Module 5 : Geographical Information System (GIS)
  Lecture 40 : Errors and corrections
Error sources in GIS
  • Although GIS provides a tremendous capability for data processing, one should be aware of situations where things may go wrong. For this one should know various sources of errors which may limit the applicability of results.
  • Data quality is an important issue in GIS and indicates how good data are (Heywood et. al, 2000). It describes the overall fitness or suitability of data for specific purpose. It also describes that the data are free from error and other problems. Various ways in which this can be assessed is by understanding terms like error, accuracy, precision, and bias. Further, the resolution and generalization of source data and the data model can also influence the final results. The data also need to be complete, compatible and consistent, and applicable for the analysis.
Issues related to data quality
  • Some aspects of data quality can be understood in terms of the following
    • Accuracy
    • Precision
    • Bias
    • Resolution
    • Generalization
    • Completeness
    • Compatibility
    • Consistency
    • Applicability
Errors
  • Definition of Error
    • Difference between a measured quantity and its true (unknown) value
      e = M - T;  where e = error, M = measured value, T = true value
Sources of Errors

Instrumental errors

Caused by imperfections in instrument construction or adjustment.

Natural errors

Caused by changing conditions in the surrounding environment.

Personal errors

Caused by limitations in human senses and manual dexterity.

 
Accuracy Vs. Precision
  • Accuracy : Indicates nearness of measured value (M) to true value (T).
    • True value is always unknown. Therefore, accuracy is indeterminate in practice and we resort to other methods of assessing the reliability of measurement to decide which of the measurements is the best (provided we have decided what is the best).
    • An accurate GIS database indicates a true representation of reality.
  • Precision allows us to make such judgments and refers to the degree of consistency between measurements and is based on the size of the discrepancies in a data set. It is helpful in two ways:
    • It is an indication of the spread of the measured values of the quantity. Several values grouped closely together are said to be more precise set of measurements than other with a broader spread of values. The precision is inversely proportional to variance.
    • Denotes something to a higher manufacturing standard.
  • Bias : It indicates a systematic variation of data from reality. It is a consistent error throughout the dataset.

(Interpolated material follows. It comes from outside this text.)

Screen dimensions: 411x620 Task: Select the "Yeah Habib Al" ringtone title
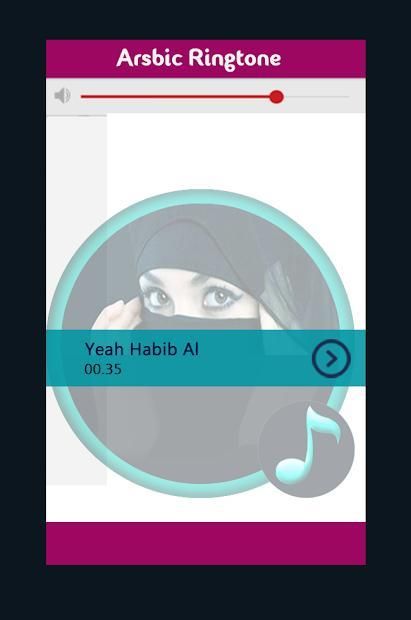pos(142,349)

Figure 40.1 gives a comparison between accuracy and precision. It shows that in surveying measurements:

  • Pacing less precise
  • Taping more precise
  • EDM most precise

The figure also shows the following interpretations

Result
Observer's point of view
a is accurate but not precise. Never know its accurate
b is neither precise nor accurate. Assumed poor
c is precise but not accurate. Caused by systematic errors
d is accurate and precise. Desirable for data collection
Observation Pacing
(p)
Taping
(t)
EDM
(e)
1 571 567.17 567.133
2 563 567.08 567.124
3 566 567.12 567.129
4 588 567.38 567.165
5 557 567.01 567.114
Figure 40.1: Precision and accuracy (Wolf and Ghilani, 1997)
 
The following concepts have been taken from Heywood et. al. (2000):
  • Resolution : It describes the smallest feature in the data set that can be displayed or mapped. In raster GIS, it is indicated by the raster cell size. For example, a square cell of 20 m will indicate that only those features will be mapped which are above 20 m x 20 m. In vector GIS, resolution is determined by scale of the original map and the size of feature represented on that.
  • Generalization : It is the process of simplifying the complexities of the real world to produce maps and models.
  • Completeness : It refers to the fact that complete set of spatial and temporal data is available.
  • Compatibility and consistency : It refers to the fact that different data sets used in creating GIS database should be developed using similar methods of data capture, storage, manipulation and editing. For example, the maps used should be at very different scales.
  • Applicability: It describes the appropriateness or suitability of data for a set of commands, operations or analyses.